O município de Monteiro está localizado na microrregião do Cariri Ocidental paraibano, onde ocupa uma área de mais de 1,05 mil quilômetros quadrados e apresenta uma altitude em torno de 600 metros. O clima é do tipo semiárido quente, com precipitação pluviométrica média anual em torno dos 400 milímetros. As médias de temperatura situadas às margens do Rio Paraíba são características dessa região, onde os solos predominantes são os neossolos flúvicos.
Planta chegou à Paraíba na zona rural de Serra Branca
A altitude local de Monteiro é de 621 metros. Uma área remanescente de 30 hectares não sofreu corte raso pelo menos nos últimos 40 anos, embora haja relatos de que a área já tenha sido usada com agricultura, passando posteriormente a ser usada com pecuária extensiva, uso esse que permanecia até a realização do trabalho dos pesquisadores da Paraíba e de Minas Gerais. Existem núcleos com “indivíduos jovens e adultos” de algaroba altamente adensados e locais onde esses ocorrem em menor densidade, dividindo espaços com a pecuária extensiva de caprinos e bovinos.
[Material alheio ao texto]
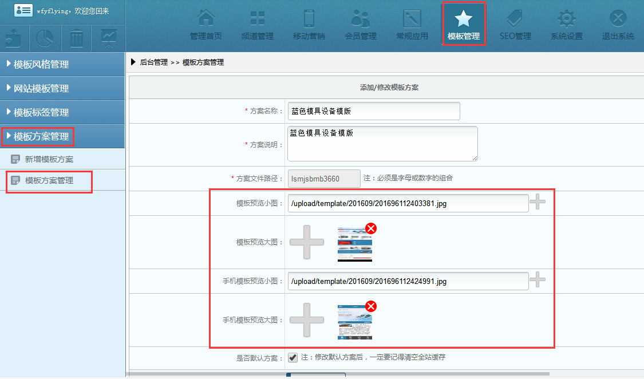
Task: Open 新增模板方案 in the sidebar
Action: [49, 159]
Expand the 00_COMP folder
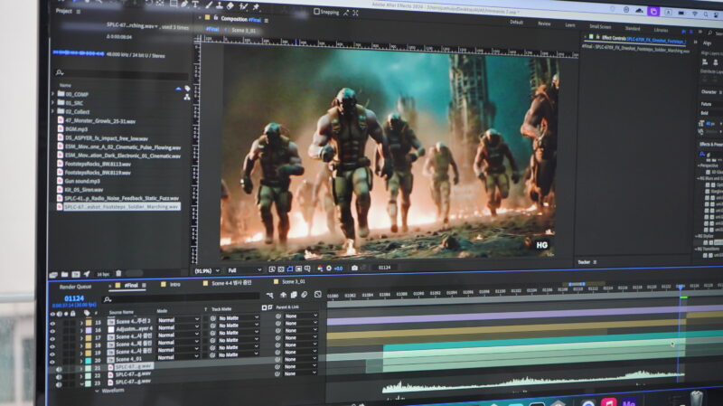Viewport: 723px width, 406px height. tap(53, 94)
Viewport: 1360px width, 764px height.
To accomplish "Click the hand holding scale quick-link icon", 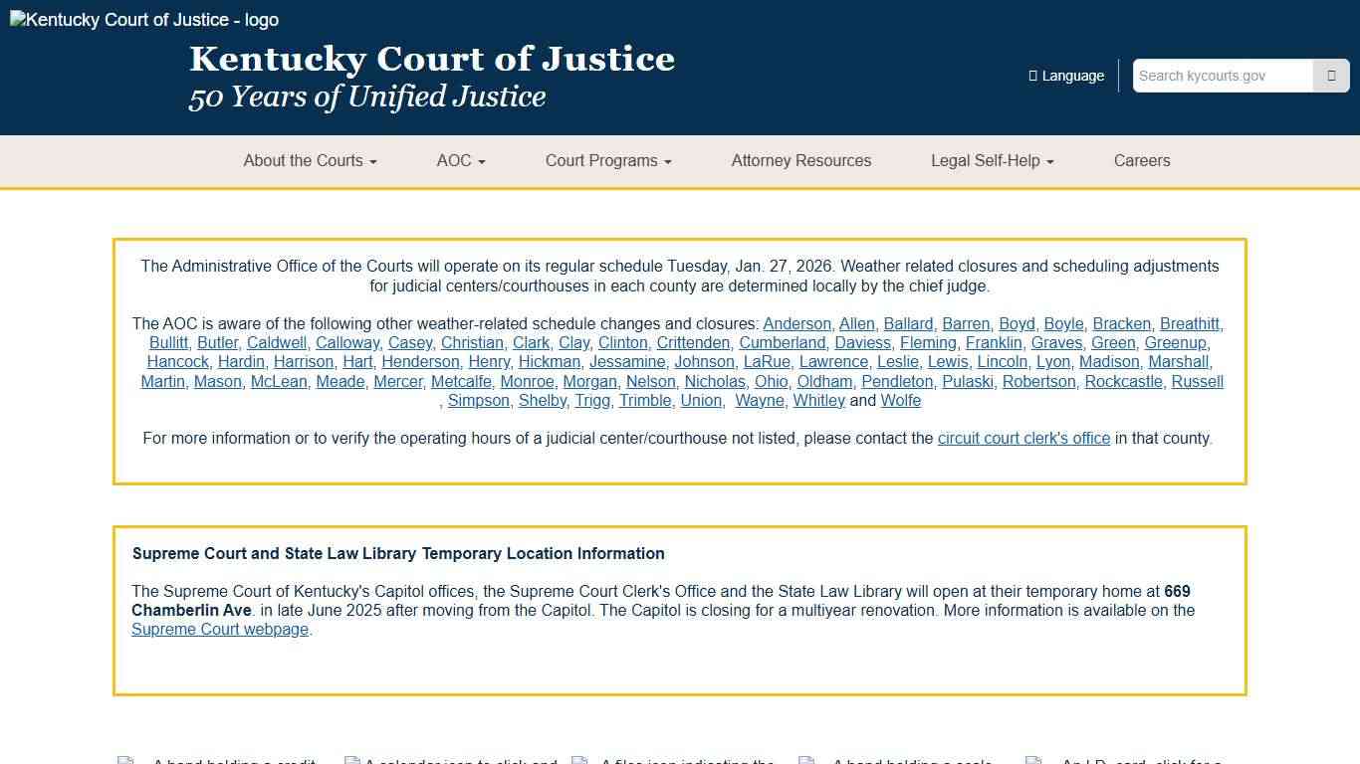I will pos(804,760).
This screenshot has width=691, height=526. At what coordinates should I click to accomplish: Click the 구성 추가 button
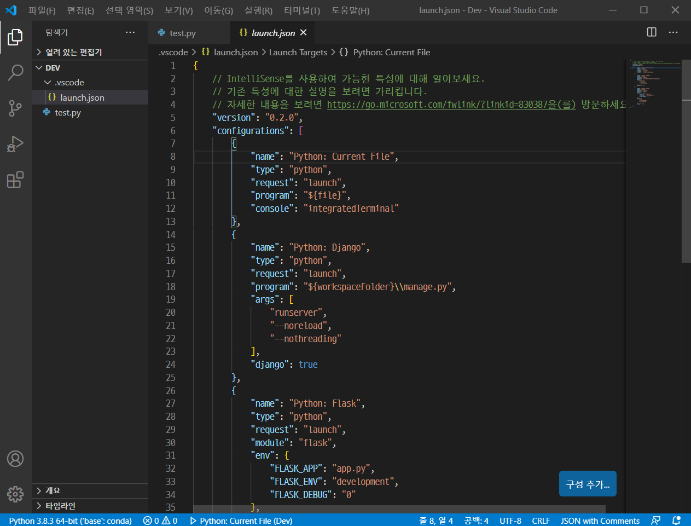click(x=588, y=483)
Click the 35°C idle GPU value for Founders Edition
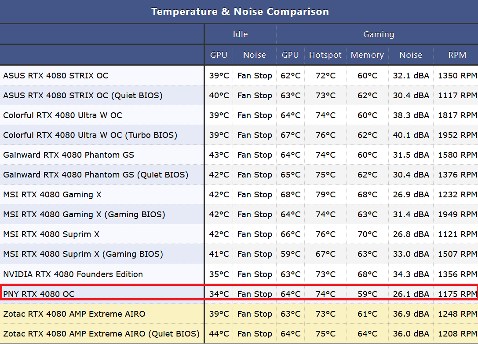This screenshot has height=344, width=478. [x=219, y=274]
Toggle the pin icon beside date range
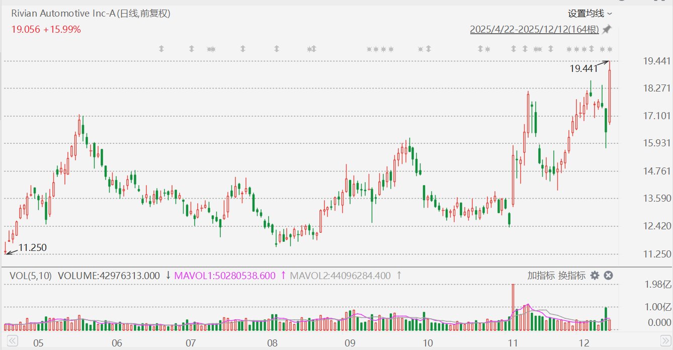This screenshot has height=350, width=673. [x=607, y=30]
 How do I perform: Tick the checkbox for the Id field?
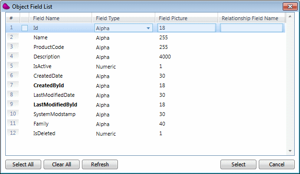click(24, 28)

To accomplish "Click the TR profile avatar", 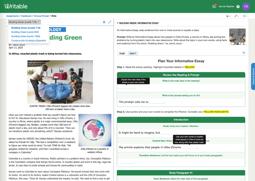I will [246, 6].
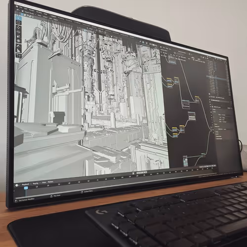247x247 pixels.
Task: Open the Object Mode dropdown
Action: click(30, 13)
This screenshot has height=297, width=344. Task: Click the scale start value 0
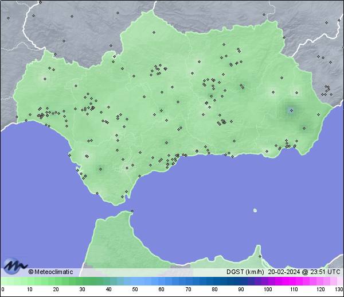pyautogui.click(x=3, y=290)
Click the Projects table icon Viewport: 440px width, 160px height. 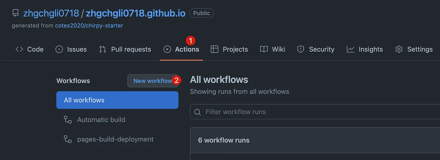215,49
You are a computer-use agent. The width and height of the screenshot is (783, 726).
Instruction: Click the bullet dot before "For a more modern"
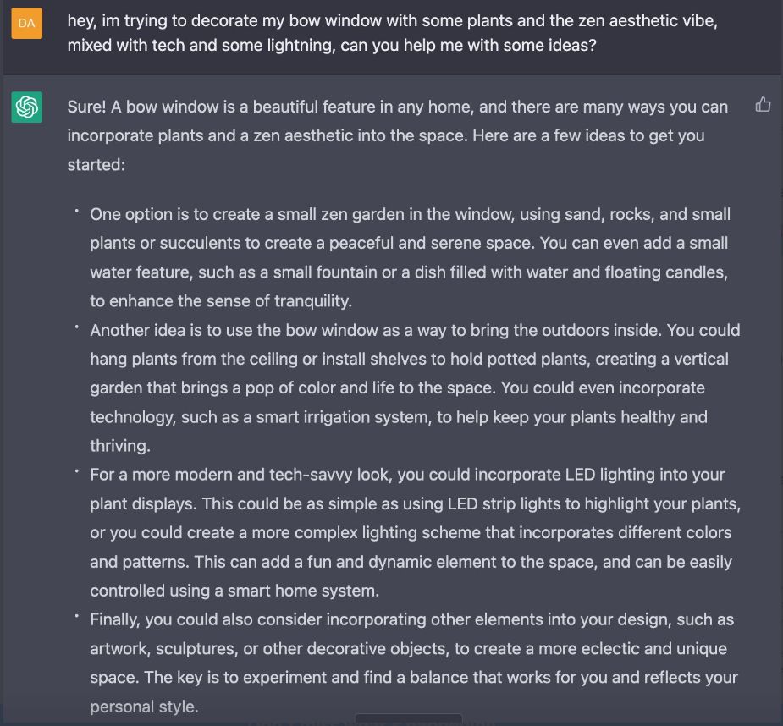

A algaroba foi introduzida pela primeira vez na Paraíba pelo engenheiro agrônomo Inácio Antonino Gonçalves, no Sítio Ligeiro, na zona rural de Serra Branca, na década de 1940. Ele trouxe algumas mudas selecionadas de Custódia, em Pernambuco, e usou sua propriedade para experimentos. Procurado por outros fazendeiros locais, ele acabou cedendo gratuitamente diversas mudas para plantios em Taperoá, Sumé e São João do Cariri, todos no Cariri paraibano.
No início, a algaroba fornecia óleo comestível para os rebanhos através de seus grãos e dava lucro
Os fazendeiros alegaram, depois, que a algaroba fornecia óleo comestível para os rebanhos através de seus grãos, e dava lucros a quem comercializava suas vagens dentro do Brasil e com os Estados Unidos, México e Canadá, que fabricam, ainda hoje, um xarope de largo uso industrial na farmacopéia norte-americana, utilizando esse produto. O proprietário rural Manoel Maximiano, de Taperoá, costumava dizer que “plantar algaroba significava obter madeira, lenha e comida para os rebanhos, além de ter dinheiro no bolso diariamente”.
Em junho deste ano, a Prefeitura de Campina Grande (PMCG), por meio da Coordenadoria do Meio Ambiente, anunciou que deveria realizar o transplante de árvores na Avenida Almirante Barroso, uma das principais vias da cidade.
Segundo a coordenadora da pasta, a bióloga Lilian Ribeiro, as árvores de espécie algaroba seriam retiradas e substituídas por plantas nativas, como o ipê, pois as algarobas, por terem raízes grandes e profundas, podem prejudicar o asfalto, “além de fazer mal a outras plantas que estão em seu entorno”.
*Matéria publicada originalmente na edição impressa de 08 de outubro de 2023.